● **Exercise materials**:
◇ ◇ ◇ ◇ ◇ ◇ ◇

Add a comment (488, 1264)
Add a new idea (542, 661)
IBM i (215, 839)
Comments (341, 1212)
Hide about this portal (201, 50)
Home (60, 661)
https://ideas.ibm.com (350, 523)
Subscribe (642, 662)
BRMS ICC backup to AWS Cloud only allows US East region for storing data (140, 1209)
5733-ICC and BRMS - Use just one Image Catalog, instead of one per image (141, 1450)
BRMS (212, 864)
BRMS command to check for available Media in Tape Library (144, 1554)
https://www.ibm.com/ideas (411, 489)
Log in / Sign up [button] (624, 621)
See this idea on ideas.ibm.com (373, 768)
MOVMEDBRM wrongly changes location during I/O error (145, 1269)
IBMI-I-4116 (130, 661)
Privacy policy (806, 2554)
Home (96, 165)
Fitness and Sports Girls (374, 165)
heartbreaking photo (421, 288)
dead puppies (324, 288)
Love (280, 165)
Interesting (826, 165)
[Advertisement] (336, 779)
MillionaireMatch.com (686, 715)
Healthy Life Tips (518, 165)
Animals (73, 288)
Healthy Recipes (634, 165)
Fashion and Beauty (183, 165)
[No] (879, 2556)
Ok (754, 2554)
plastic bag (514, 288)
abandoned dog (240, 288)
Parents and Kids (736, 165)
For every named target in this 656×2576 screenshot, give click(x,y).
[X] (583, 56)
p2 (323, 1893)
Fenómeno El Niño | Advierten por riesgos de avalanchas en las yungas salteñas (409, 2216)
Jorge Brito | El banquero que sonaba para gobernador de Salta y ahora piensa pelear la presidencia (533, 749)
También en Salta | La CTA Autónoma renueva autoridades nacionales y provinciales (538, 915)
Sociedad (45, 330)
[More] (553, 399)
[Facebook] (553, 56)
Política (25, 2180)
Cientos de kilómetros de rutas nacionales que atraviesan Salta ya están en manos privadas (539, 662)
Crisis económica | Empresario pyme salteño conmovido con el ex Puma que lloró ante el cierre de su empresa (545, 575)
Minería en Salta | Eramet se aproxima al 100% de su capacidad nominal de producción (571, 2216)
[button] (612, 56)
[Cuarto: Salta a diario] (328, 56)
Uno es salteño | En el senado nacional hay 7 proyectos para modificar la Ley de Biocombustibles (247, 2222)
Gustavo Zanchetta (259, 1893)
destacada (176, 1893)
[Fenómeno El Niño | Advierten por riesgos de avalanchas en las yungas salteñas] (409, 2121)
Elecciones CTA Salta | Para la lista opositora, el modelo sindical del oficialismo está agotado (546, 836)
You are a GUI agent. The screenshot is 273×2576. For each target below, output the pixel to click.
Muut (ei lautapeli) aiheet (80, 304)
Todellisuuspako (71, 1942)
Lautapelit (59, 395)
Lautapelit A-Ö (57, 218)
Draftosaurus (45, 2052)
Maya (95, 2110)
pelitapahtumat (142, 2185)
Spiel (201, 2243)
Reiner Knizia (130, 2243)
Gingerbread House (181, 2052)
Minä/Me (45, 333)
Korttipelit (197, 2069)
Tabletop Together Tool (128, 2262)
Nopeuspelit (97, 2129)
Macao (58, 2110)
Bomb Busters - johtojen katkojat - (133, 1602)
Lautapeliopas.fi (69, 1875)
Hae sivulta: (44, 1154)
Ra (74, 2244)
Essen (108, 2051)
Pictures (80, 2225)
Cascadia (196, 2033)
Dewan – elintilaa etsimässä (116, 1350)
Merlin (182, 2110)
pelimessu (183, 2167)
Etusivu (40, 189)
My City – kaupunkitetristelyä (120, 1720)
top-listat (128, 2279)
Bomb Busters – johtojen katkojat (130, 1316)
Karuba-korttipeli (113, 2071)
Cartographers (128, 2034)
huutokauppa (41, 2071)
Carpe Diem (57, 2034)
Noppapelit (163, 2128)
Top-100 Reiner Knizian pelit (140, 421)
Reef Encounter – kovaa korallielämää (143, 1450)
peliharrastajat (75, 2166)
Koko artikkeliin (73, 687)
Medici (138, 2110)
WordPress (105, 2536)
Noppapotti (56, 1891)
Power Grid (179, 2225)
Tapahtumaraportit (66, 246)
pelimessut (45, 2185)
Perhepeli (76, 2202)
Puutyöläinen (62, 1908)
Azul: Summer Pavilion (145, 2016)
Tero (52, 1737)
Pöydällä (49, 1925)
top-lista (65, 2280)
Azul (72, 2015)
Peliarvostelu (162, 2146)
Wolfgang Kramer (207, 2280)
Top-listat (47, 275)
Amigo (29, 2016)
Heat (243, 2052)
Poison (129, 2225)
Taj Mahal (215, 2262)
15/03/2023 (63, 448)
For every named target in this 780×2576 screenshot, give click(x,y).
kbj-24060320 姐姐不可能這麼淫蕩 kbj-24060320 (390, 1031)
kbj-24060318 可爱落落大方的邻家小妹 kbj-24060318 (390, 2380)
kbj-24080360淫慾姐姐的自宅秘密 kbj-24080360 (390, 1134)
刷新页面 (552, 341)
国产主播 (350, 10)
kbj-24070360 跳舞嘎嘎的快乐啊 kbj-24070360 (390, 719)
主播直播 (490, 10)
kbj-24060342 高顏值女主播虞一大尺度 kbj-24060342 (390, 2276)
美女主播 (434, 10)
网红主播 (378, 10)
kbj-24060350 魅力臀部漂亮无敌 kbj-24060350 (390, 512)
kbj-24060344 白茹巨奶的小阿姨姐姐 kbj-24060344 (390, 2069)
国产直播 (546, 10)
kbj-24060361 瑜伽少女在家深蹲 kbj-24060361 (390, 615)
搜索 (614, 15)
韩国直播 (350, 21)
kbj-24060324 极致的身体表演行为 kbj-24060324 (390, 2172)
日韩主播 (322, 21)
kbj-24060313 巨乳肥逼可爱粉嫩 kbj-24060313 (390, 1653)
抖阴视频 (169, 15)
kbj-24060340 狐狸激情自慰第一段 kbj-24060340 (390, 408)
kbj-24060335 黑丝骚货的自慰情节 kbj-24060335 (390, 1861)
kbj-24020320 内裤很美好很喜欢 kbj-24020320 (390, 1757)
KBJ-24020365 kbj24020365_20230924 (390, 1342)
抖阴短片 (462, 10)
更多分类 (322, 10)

◇ ◇ ◇ ◇ ◇ ◇ ◇

● **What to work on**: Only the lines above from the line with "kbj-24060318 可爱落落大方的邻家小妹 kbj-24060318" to the line with "kbj-24060350 魅力臀部漂亮无敌 kbj-24060350 (390, 512)", those two lines included, should be reproduced exactly.

● **Exercise result**:
kbj-24060318 可爱落落大方的邻家小妹 kbj-24060318 (390, 2380)
kbj-24080360淫慾姐姐的自宅秘密 kbj-24080360 (390, 1134)
刷新页面 (552, 341)
国产主播 (350, 10)
kbj-24070360 跳舞嘎嘎的快乐啊 kbj-24070360 (390, 719)
主播直播 (490, 10)
kbj-24060342 高顏值女主播虞一大尺度 kbj-24060342 (390, 2276)
美女主播 (434, 10)
网红主播 (378, 10)
kbj-24060350 魅力臀部漂亮无敌 kbj-24060350 (390, 512)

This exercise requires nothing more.